Task description » Without the pictures, print the lines from the one holding "You are a computer-use" through the last line below, both included, exactly as they stand.
==== Material provided ====
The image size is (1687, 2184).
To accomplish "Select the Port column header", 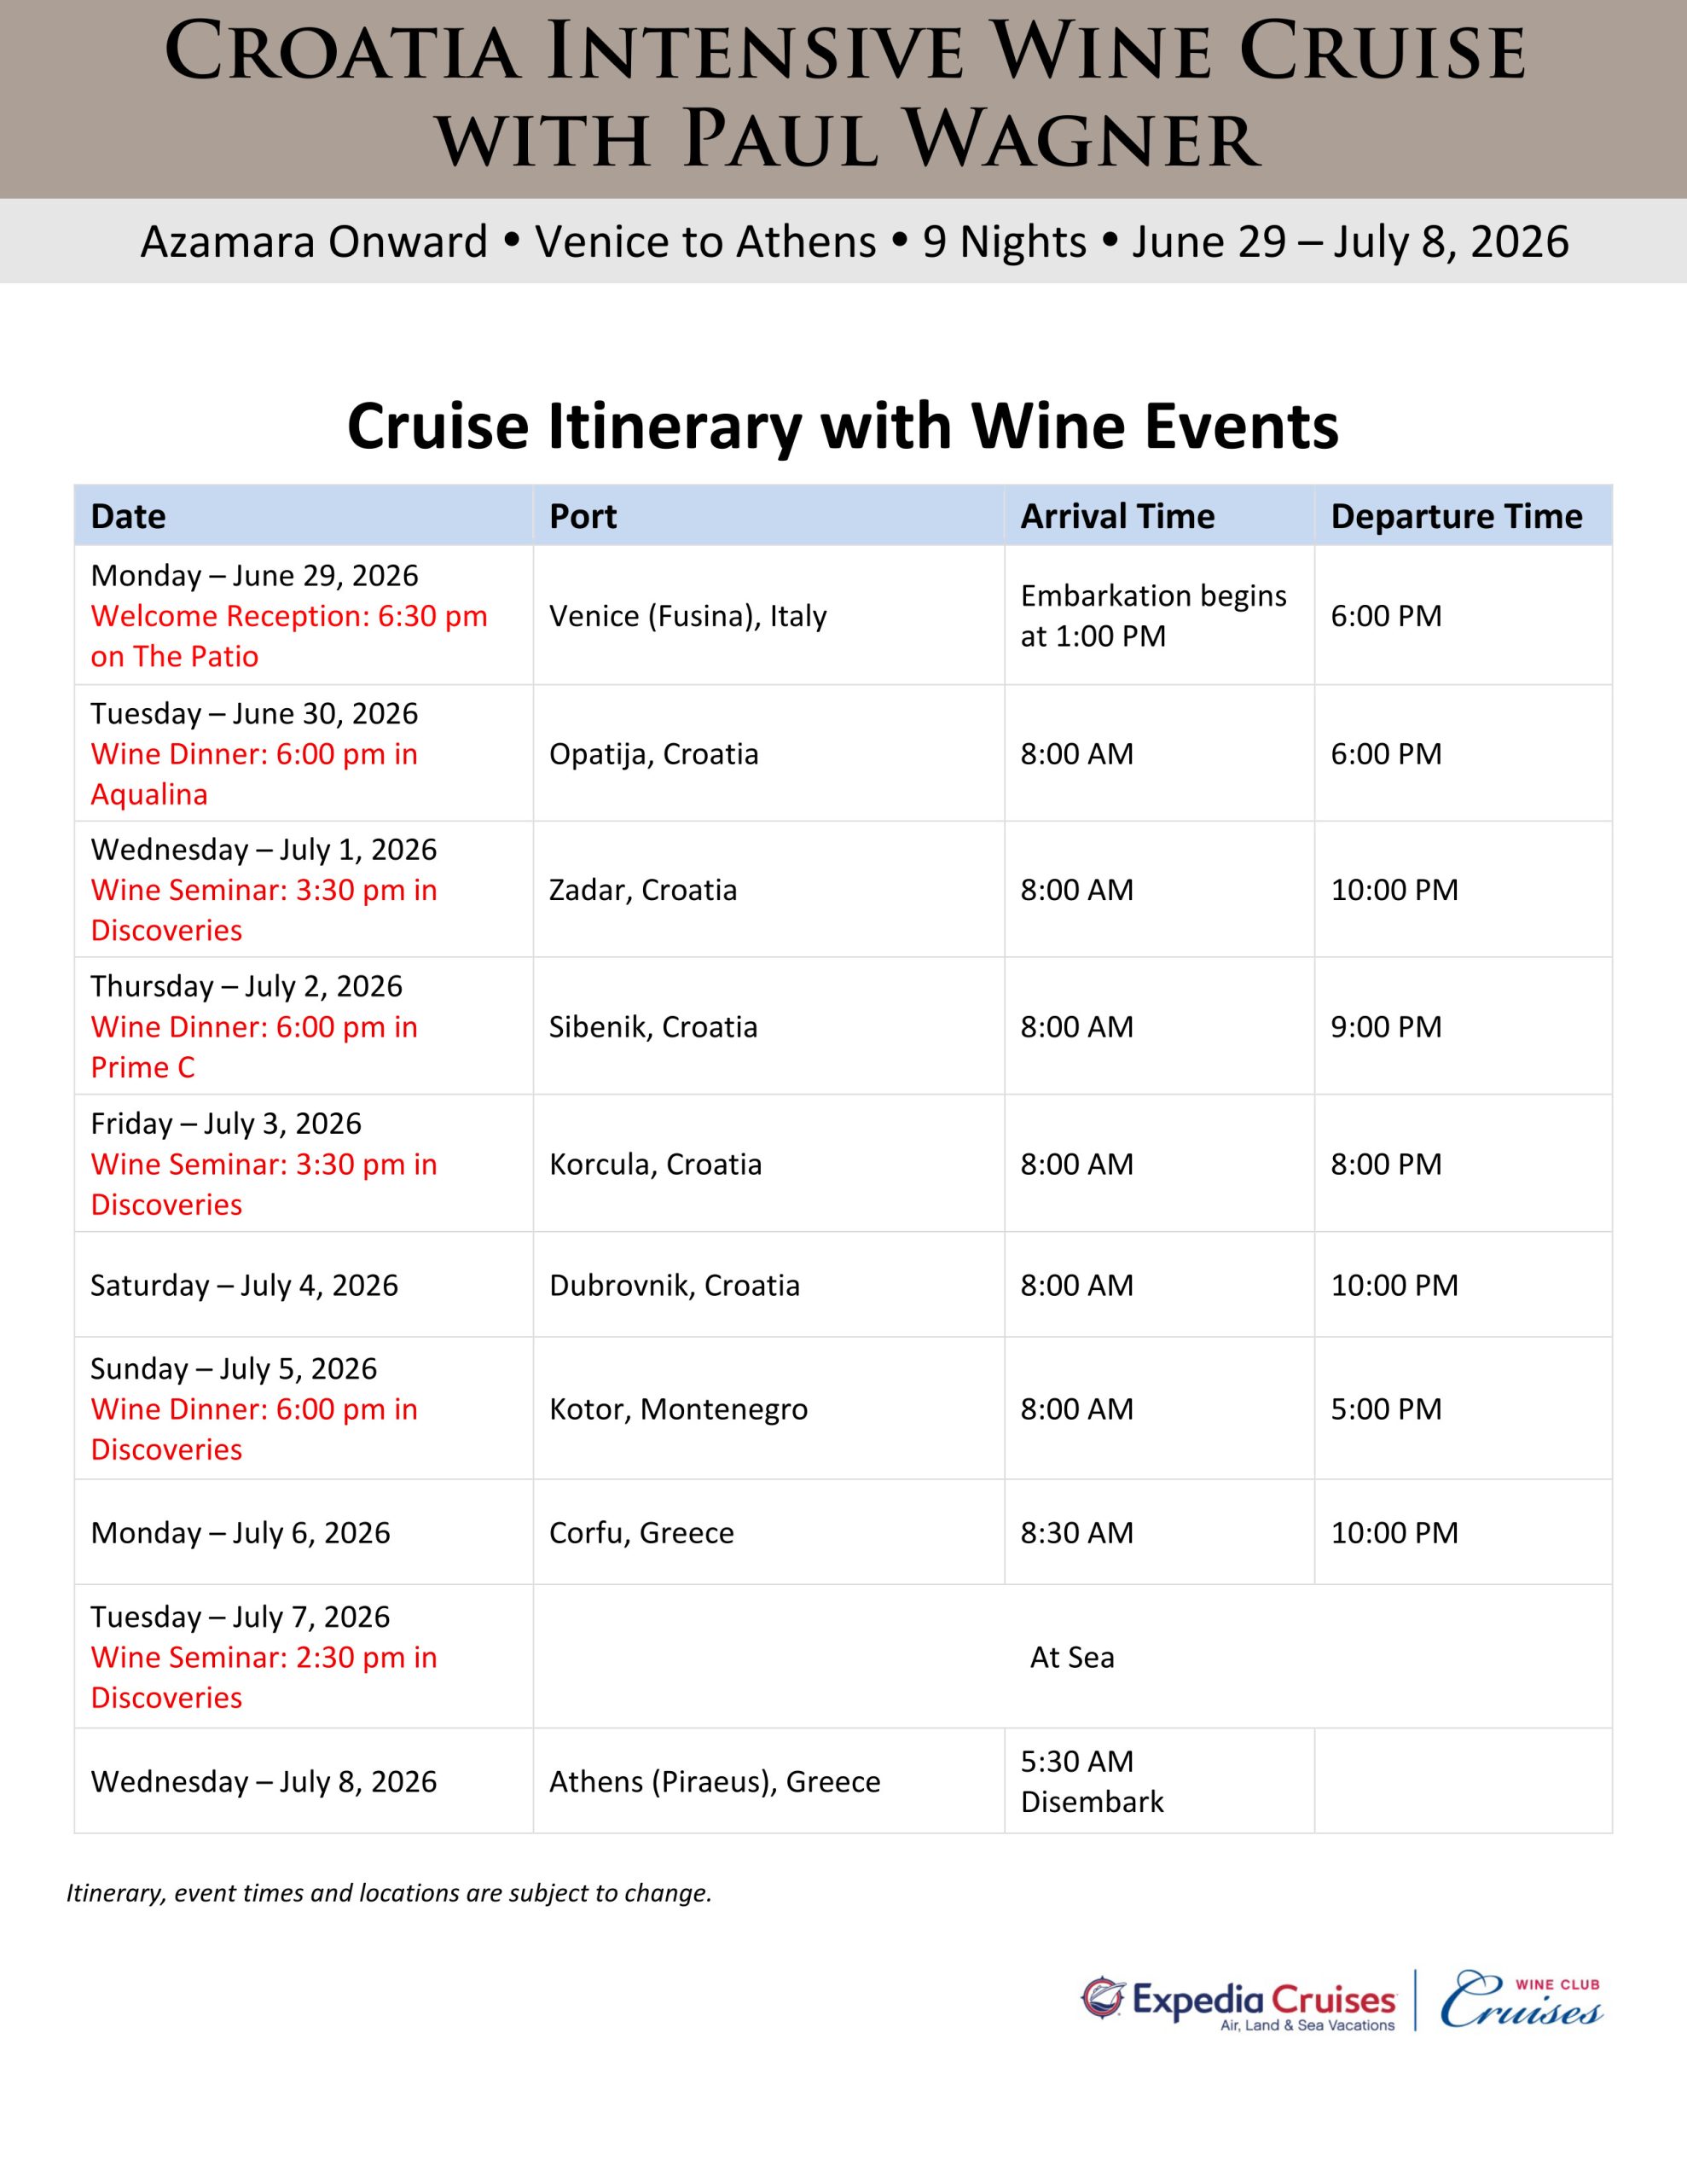I will [x=583, y=516].
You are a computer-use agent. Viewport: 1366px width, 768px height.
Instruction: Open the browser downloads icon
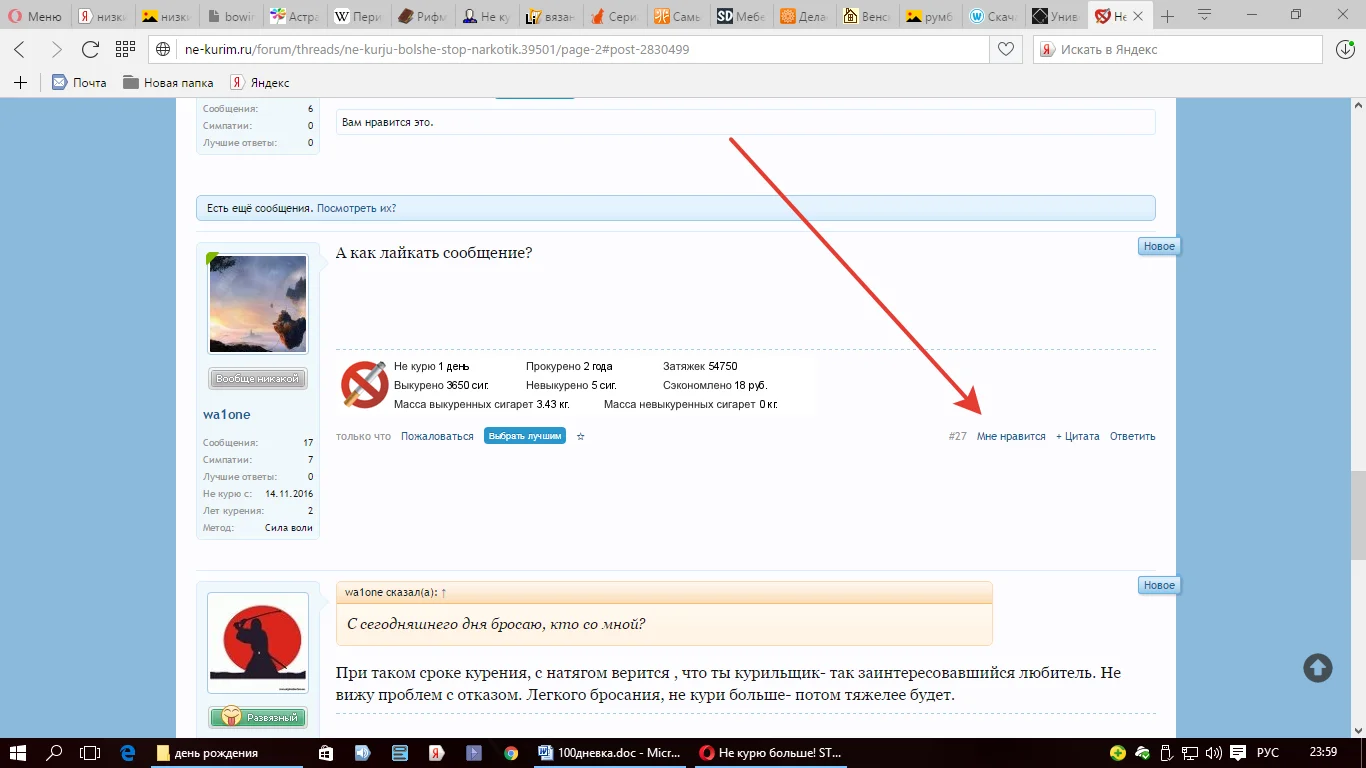point(1346,49)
====
Exercise result »
You are a computer-use agent. Viewport: 1366px width, 768px height.
Instruction: Open the browser downloads icon
point(1346,49)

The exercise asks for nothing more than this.